Darauf angesprochen, dass der richtige Umgang mit Messer und Gabel in einigermassen zivilisierten Kreisen wohl kaum mehr zu Fragen Anlass geben könne, sagt Bernard von Muralt: «Leider ist dem nicht so; erstaunlich viele brauchen das Messer wie einen Spachtel.»
Das Messer sollte ausschliesslich zum Schneiden verwendet werden. Wird es nicht gebraucht, bleibt es auf dem Teller. Braucht man die Gabel für einen Moment nicht, liegen Messer und Gabel leicht gekreuzt im Teller. «Furchtbar ist dieses links und rechts auf den Tellerrand abstellen.»
Wein, Bier, Fondue
Alles in allem gehe es bei den Umgangsformen darum, nicht unangenehm aufzufallen. «Vorsicht mit Alkohol», rät Bernard von Muralt darum generell - ein Ratschlag, den man auch befolgen soll, wenn keine traditionellen Weihnachtsessen durchgeführt werden.

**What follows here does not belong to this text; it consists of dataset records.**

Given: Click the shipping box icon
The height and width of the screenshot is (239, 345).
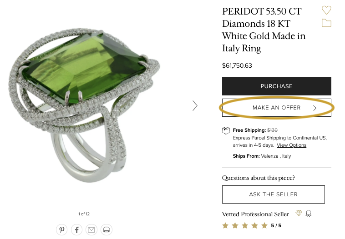Looking at the screenshot, I should tap(226, 130).
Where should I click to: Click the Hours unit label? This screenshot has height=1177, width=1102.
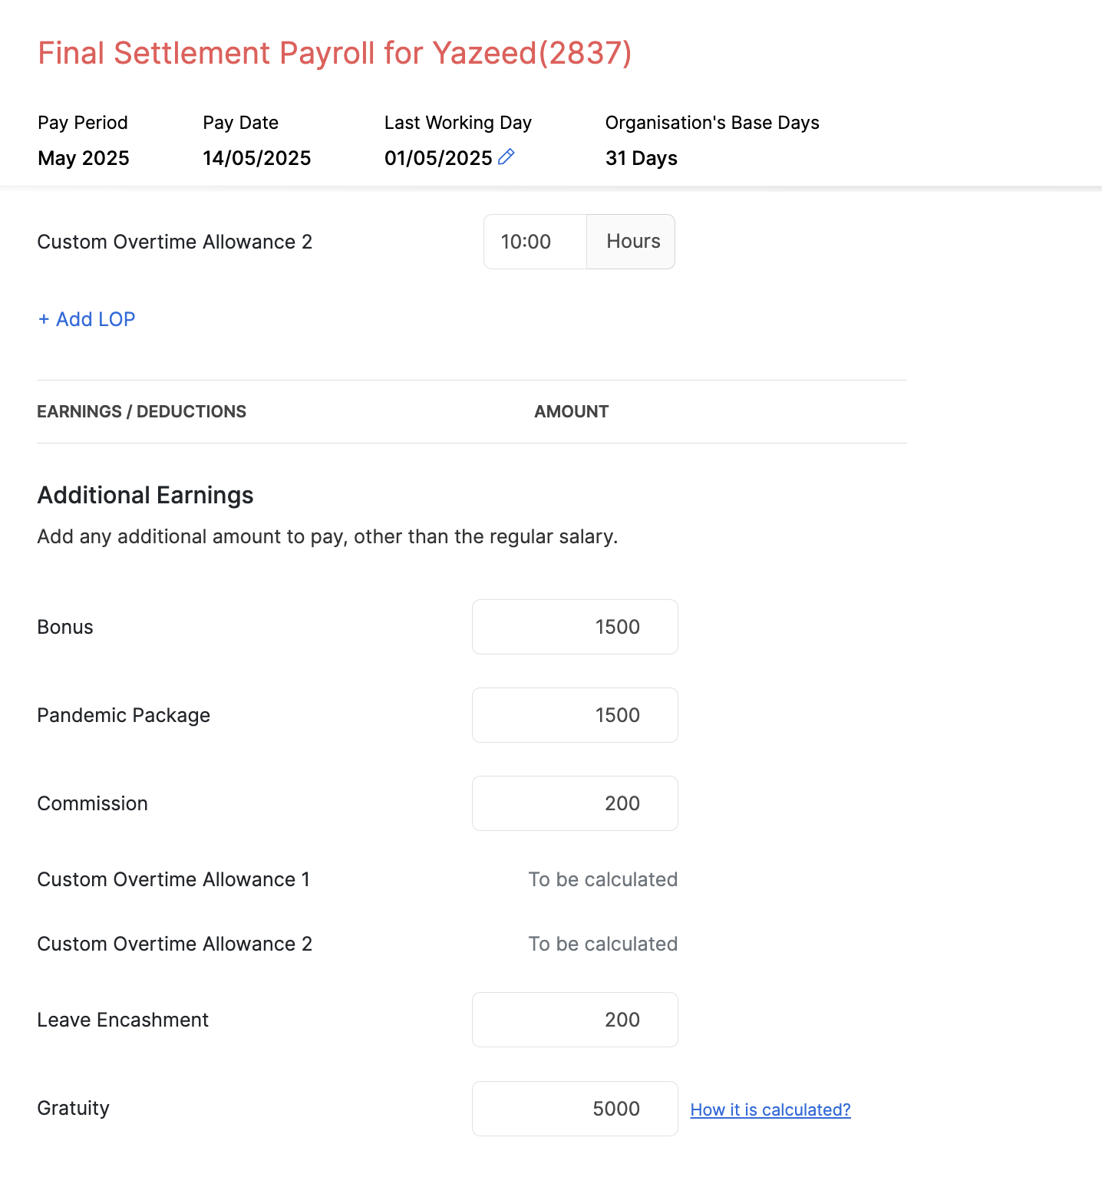point(632,242)
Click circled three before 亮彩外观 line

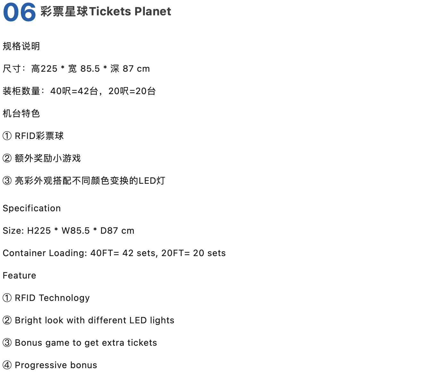pyautogui.click(x=7, y=181)
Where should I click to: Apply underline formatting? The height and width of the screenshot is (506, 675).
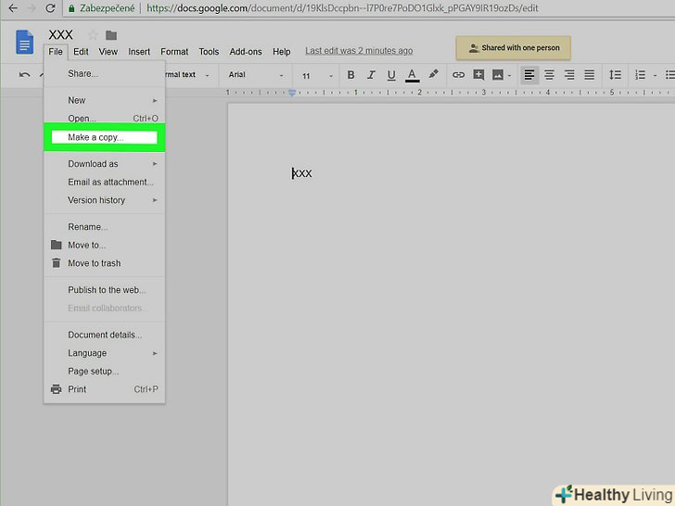pyautogui.click(x=391, y=75)
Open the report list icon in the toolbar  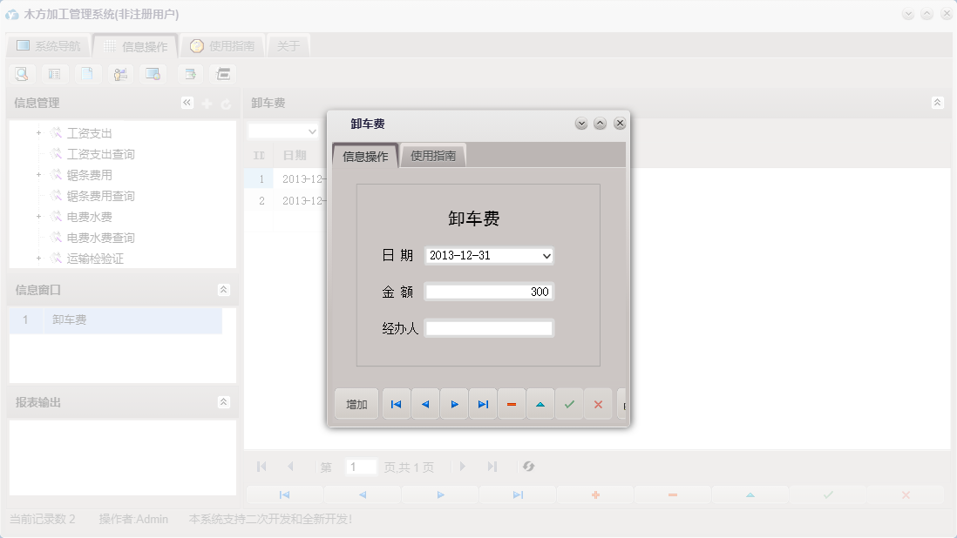tap(54, 73)
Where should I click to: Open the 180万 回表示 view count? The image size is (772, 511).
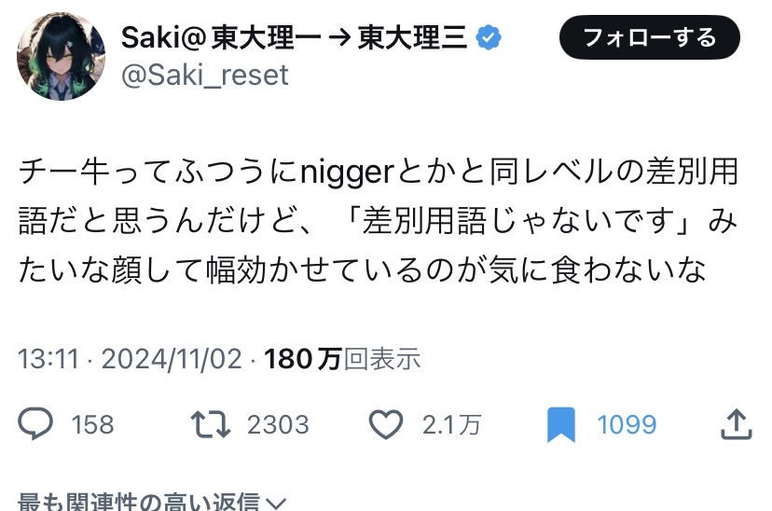coord(342,359)
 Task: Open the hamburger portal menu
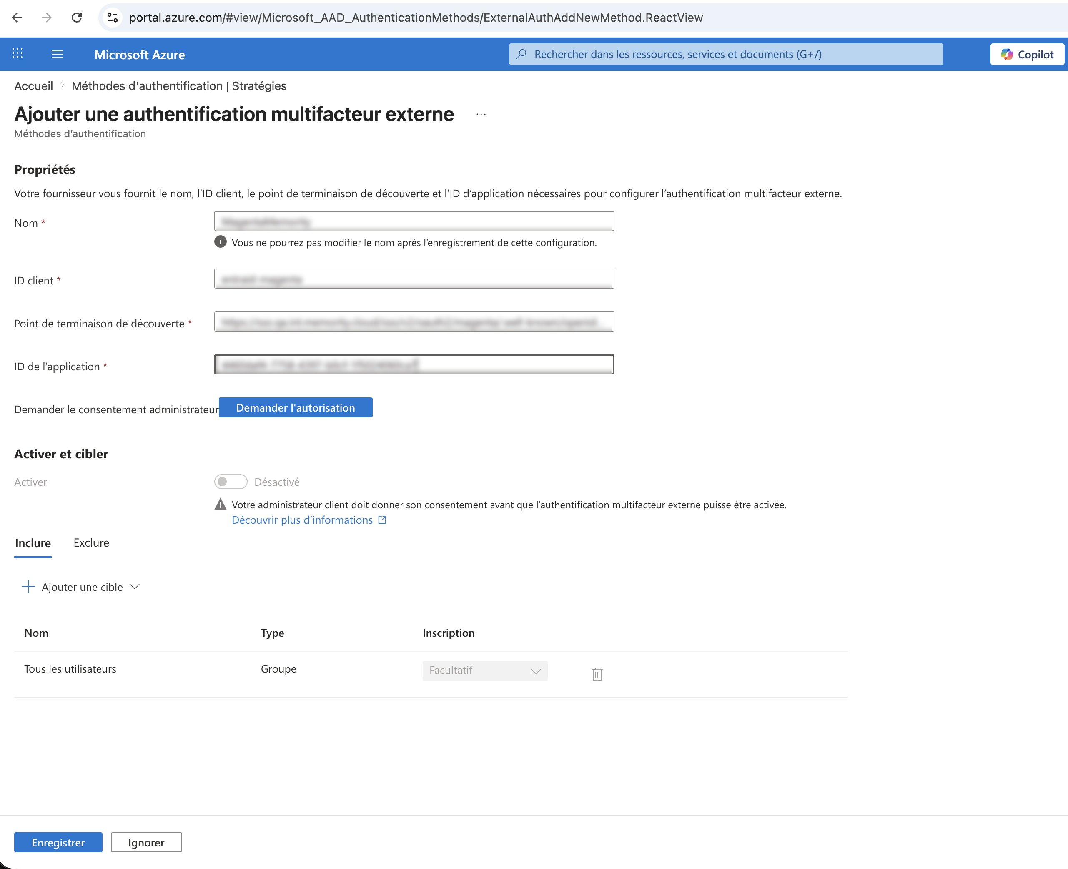[x=58, y=54]
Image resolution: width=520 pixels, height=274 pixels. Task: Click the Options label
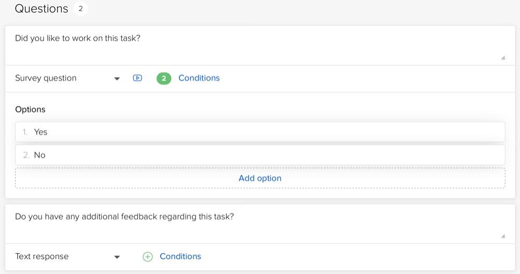click(30, 109)
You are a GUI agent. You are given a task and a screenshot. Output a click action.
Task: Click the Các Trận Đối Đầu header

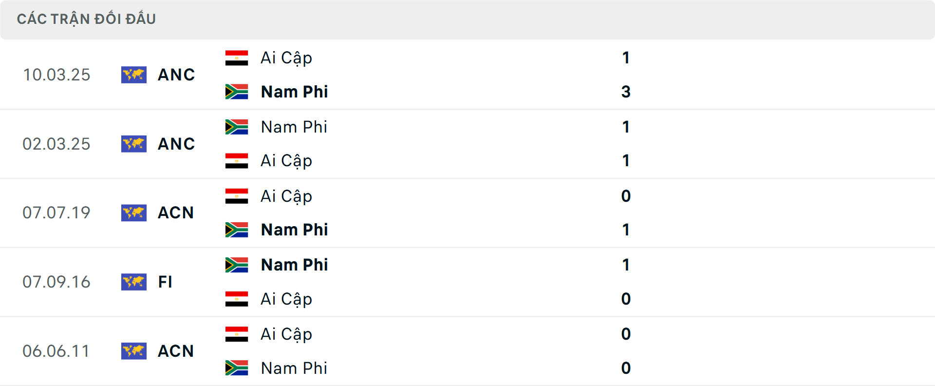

Viele Unternehmen sehen nämlich inzwischen von traditionellen Weihnachtsessen ab, hat Adrian Houriet, Marketingleiter von «Erlebnis Schweiz» festgestellt. Das Unternehmen organisiert Mitarbeiteranlässe.
Beliebt seien Mischformen: Etwa ein Curlingspiel und ein anschliessendes Fonduessen. Für Houriet ist das eine Idealform, weil sportlich Aktives und Gemütlichkeit verbunden werden.
Mitarbeiter sollen sich kennenlernen
Zwischen 100 und 150 Franken geben die Unternehmen pro Person durchschnittlich für solche Anlässe aus. Houriet empfiehlt, Mitarbeitende aus diversen Abteilungen in Teams zu mischen. «Das wirkt auf die Motivation», sagt er.
Und sollte der Mitarbeiter nach gewonnener Curlingpartie beim Fondue dem Chef unangebrachterweise in bester Laune zuprosten mit dem Vermerk «Du, ich bin dann der Hans», dann erwidert der höfliche Chef diskret: «Hans, das ist ein sehr schöner Vorname.»